Before I went to the Adobe Summit a couple of weeks ago, I was wracking my brains trying to work out the connection between several of the keynote speakers and digital marketing. The line-up included marketing chiefs from some of the world’s top brands; it wasn’t difficult to figure out why they were on the agenda. However three names stuck out. Colin Farrell. Heston Blumenthal. Davina McCall. What would their take on the state of digital marketing be?

All three of them made some interesting points about creativity, technology, and being relevant to one’s audience. However, Heston’s talk really stuck out for me when reflecting on where digital marketing is going.

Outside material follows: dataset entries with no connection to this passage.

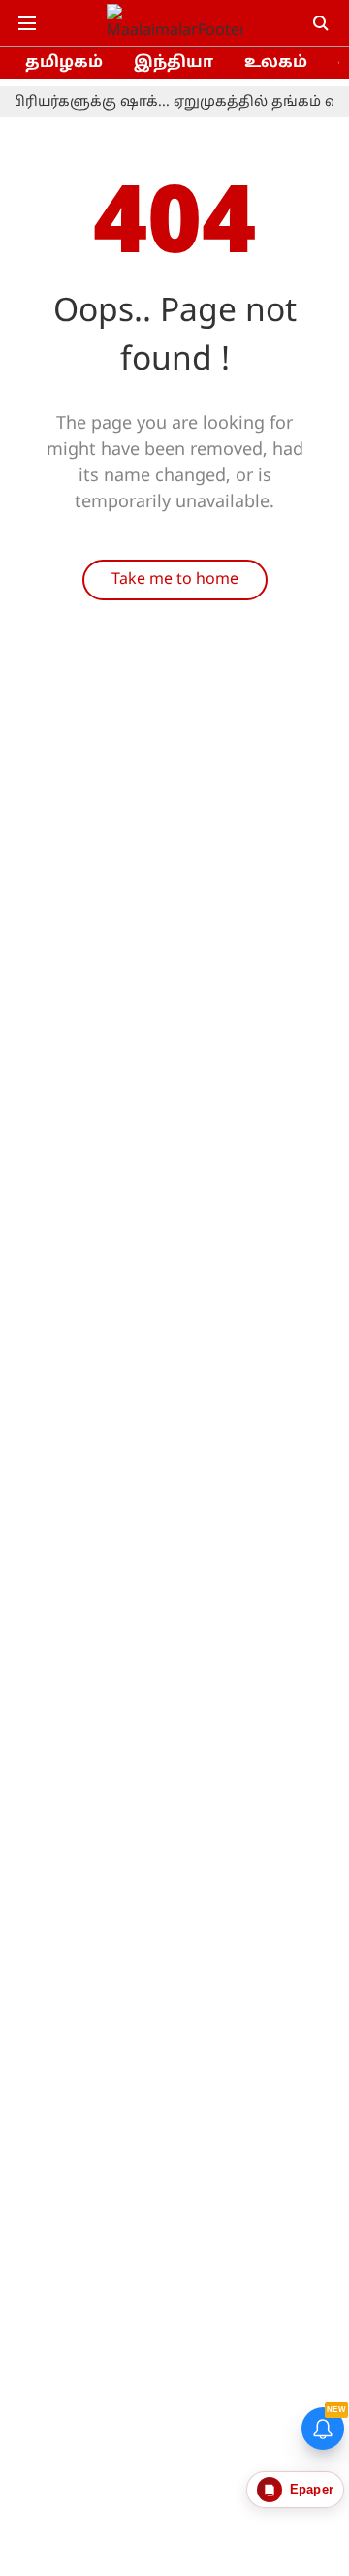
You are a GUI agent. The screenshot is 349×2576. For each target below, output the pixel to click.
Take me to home (174, 580)
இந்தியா (173, 63)
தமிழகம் (64, 63)
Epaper (311, 2489)
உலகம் (275, 63)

Heston’s ethos throughout his career has been about innovating his food to constantly deliver an outstanding experience for the customer. One of the most famous dishes at his restaurant, The Fat Duck, is called ‘Sound of the Sea’. Diners get a mixed seafood dish, served on top of a glass-topped box filled with sand. It’s accompanied by headphones that play the sounds of the sea – calling gulls and the rush of the tide. Through this, multiple senses are used in a complimentary way to create a great experience. There’s a clear comparison between this and what Adobe were saying about the future of digital marketing. Swap senses for channels, and you’ve got yourself a metaphor for how effective cross channel marketing works.

There’s also science behind all of Heston’s methods, and this forms the basis for his ‘molecular gastronomy’. To get the result he wants, Heston will use information and data to influence the development of his recipes. For example, tradition might tell us to sear meat to keep the juices in, but what is that based on? For Heston, the chemistry behind it doesn’t add up. As marketing professionals, it should resonate that doing things the way that they’ve always been done isn’t always the best way, especially as the world around us changes. We should be taking grasp of the data that technology has put at our fingertips and using it to inform our actions.

Heston’s restaurants are at the luxury end of the market, but any brand could take lessons from him when looking at its offering from the customer’s perspective. Let’s not forget that this is the man who managed to sell snail porridge to his customers. The takeaway I got from the Adobe Summit was that by using creativity and science together, brands can create a memorable, relevant experience that will delight the customer, and inspire them too. In a world where customers are demanding to be wowed, this has never been more important.